Item-finding rows:
━━━━━━

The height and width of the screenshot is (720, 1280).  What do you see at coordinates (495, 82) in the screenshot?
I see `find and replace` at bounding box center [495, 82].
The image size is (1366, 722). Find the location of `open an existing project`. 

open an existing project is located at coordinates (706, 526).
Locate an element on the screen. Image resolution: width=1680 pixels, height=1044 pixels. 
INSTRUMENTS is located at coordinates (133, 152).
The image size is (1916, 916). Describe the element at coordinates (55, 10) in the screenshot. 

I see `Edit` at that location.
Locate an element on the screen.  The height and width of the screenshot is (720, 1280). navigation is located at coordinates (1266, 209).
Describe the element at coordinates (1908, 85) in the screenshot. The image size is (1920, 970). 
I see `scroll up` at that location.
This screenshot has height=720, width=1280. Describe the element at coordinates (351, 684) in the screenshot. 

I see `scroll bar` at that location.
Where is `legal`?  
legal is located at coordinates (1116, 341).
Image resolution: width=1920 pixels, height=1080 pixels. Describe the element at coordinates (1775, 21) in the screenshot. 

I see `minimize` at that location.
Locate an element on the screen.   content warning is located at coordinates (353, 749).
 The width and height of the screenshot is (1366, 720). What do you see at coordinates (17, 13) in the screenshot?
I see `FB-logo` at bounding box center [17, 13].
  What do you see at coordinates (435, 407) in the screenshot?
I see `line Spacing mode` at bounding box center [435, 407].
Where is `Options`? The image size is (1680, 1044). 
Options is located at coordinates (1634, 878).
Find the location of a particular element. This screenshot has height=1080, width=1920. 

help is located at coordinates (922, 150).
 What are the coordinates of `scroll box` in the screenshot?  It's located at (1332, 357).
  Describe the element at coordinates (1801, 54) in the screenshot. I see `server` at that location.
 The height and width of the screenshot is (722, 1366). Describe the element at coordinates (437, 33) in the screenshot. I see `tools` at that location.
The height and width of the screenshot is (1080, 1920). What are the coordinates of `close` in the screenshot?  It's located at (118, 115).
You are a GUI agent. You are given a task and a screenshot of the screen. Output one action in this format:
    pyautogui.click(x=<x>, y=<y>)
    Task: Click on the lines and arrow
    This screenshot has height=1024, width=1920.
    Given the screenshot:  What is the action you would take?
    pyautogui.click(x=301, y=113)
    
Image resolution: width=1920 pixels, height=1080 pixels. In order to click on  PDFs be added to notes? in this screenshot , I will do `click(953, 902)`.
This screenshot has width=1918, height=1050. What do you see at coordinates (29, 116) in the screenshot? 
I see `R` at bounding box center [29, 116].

━━━━━━

_EXERCISE DIRECTIONS_
Print the lines above verbatim, covering every row.

_FINISHED TASK_
The height and width of the screenshot is (720, 1280).  What do you see at coordinates (495, 82) in the screenshot?
I see `find and replace` at bounding box center [495, 82].
The image size is (1366, 722). Find the location of `open an existing project`. 

open an existing project is located at coordinates (706, 526).
Locate an element on the screen. Image resolution: width=1680 pixels, height=1044 pixels. 
INSTRUMENTS is located at coordinates (133, 152).
The image size is (1916, 916). Describe the element at coordinates (55, 10) in the screenshot. 

I see `Edit` at that location.
Locate an element on the screen.  The height and width of the screenshot is (720, 1280). navigation is located at coordinates (1266, 209).
Describe the element at coordinates (1908, 85) in the screenshot. The image size is (1920, 970). 
I see `scroll up` at that location.
This screenshot has height=720, width=1280. Describe the element at coordinates (351, 684) in the screenshot. 

I see `scroll bar` at that location.
Where is `legal`?  
legal is located at coordinates (1116, 341).
Image resolution: width=1920 pixels, height=1080 pixels. Describe the element at coordinates (1775, 21) in the screenshot. 

I see `minimize` at that location.
Locate an element on the screen.   content warning is located at coordinates (353, 749).
 The width and height of the screenshot is (1366, 720). What do you see at coordinates (17, 13) in the screenshot?
I see `FB-logo` at bounding box center [17, 13].
  What do you see at coordinates (435, 407) in the screenshot?
I see `line Spacing mode` at bounding box center [435, 407].
Where is `Options`? The image size is (1680, 1044). 
Options is located at coordinates (1634, 878).
Find the location of a particular element. This screenshot has height=1080, width=1920. 

help is located at coordinates (922, 150).
 What are the coordinates of `scroll box` in the screenshot?  It's located at (1332, 357).
  Describe the element at coordinates (1801, 54) in the screenshot. I see `server` at that location.
 The height and width of the screenshot is (722, 1366). Describe the element at coordinates (437, 33) in the screenshot. I see `tools` at that location.
The height and width of the screenshot is (1080, 1920). What are the coordinates of `close` in the screenshot?  It's located at (118, 115).
You are a GUI agent. You are given a task and a screenshot of the screen. Output one action in this format:
    pyautogui.click(x=<x>, y=<y>)
    Task: Click on the lines and arrow
    This screenshot has height=1024, width=1920.
    Given the screenshot:  What is the action you would take?
    pyautogui.click(x=301, y=113)
    
Image resolution: width=1920 pixels, height=1080 pixels. In order to click on  PDFs be added to notes? in this screenshot , I will do `click(953, 902)`.
This screenshot has width=1918, height=1050. What do you see at coordinates (29, 116) in the screenshot? 
I see `R` at bounding box center [29, 116].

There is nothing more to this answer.